All the data should be transcribed exactly, with every line kept.
[Available records]
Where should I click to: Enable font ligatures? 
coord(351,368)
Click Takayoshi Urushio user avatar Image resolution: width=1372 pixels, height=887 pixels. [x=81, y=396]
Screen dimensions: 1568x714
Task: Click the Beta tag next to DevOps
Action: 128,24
[/Available records]
### Solution
Where should I click to: Enable font ligatures? 
coord(351,368)
Click Takayoshi Urushio user avatar Image resolution: width=1372 pixels, height=887 pixels. [x=81, y=396]
Screen dimensions: 1568x714
Task: Click the Beta tag next to DevOps
Action: 128,24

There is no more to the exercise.